Harrison, a professor for 22 years, had a marriage proposal show up on one of her official evaluation forms and read other “bizarre” comments about looks, hair and attire, too.

“Almost every semester, there’s a sexual comment,” added Harrison, who has garnered her own chili pepper and a 3.9 quality rating on Rate My Professors. Harrison frequently provides commentary and columns to New Jersey media and is president of the New Jersey Political Science Association.

'TEACHABLE MOMENT'

Harrison is not entirely sure what the web site's rankings say about Guadagno as a candidate or potential governor.

"Evaluations are very small pieces in a very large puzzle," said Harrison. "What the evaluations say overall is she did what she said she was going to do. They don't show any red flags.

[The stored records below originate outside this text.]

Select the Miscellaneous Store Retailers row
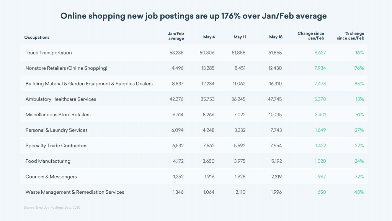 pyautogui.click(x=58, y=115)

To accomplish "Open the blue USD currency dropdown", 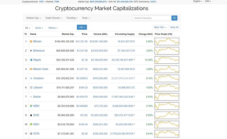I will (82, 27).
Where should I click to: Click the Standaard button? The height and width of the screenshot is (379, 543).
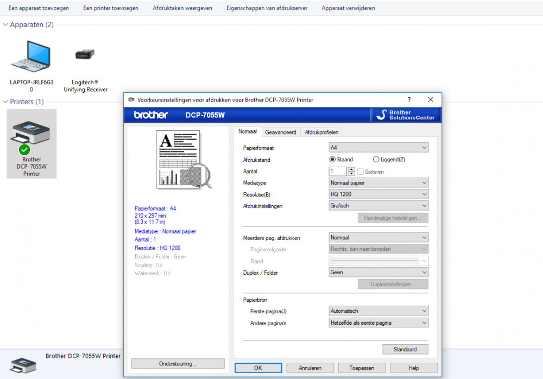pos(405,349)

I don't know that you can extrapolate much else."

Source/www.montclair.edu

Says Montclair State University professor Bridgid Harrison: “The ‘Mad Men’ days are not over.”

But the unending recurrence of sexist commentary led a Rutgers Law-Camden administrator to send an email two years ago to students advising them to omit observations on clothing styles when writing evaluations.

“Women are frequently targets of evaluative commentary that, in addition to being wildly inappropriate and adolescent, is almost never directed at men,” wrote Adam F. Scales, then a vice dean.

Scales did not respond to a request for comment, but Rutgers spokesman Mike Sepanic did: "The email sought to provide a 'teachable moment' for our students.  It responded to some comments that had appeared in a handful of previous student evaluations and it sought to remind students to narrow the focus of their evaluations based on the teaching criteria. The specific instance in question has not arisen since."

Harrison admits to reading Rate My Professors when considering hiring of new faculty, but adds it isn’t always clear how those ratings and comments transfer to real life because the ratings are not scientific or verified. 

While acknowledging issues, a formal review conducted a decade ago of the results for Rate My Professors and internal student evaluations of teaching shows a correlation on the overall quality scores. But the study found no significant quality correlations between earning a chili pepper and scoring well on traditional evaluations.

As a member of Montclair's hiring committee, Harrison routinely sees internal professor evaluations and says she recalls only one that commented on the looks of a young male prof, who was deemed “dreamy.”

But comments on female college faculty can be “borderline harassment,” said Harrison. “The ‘Mad Men’ days are not over.”

No word on what Gaudagno thinks of her results on Rate My Professors: The campaign did not respond to a request for comment.

Guadagno will face Democrat Phil Murphy in the November gubernatorial election.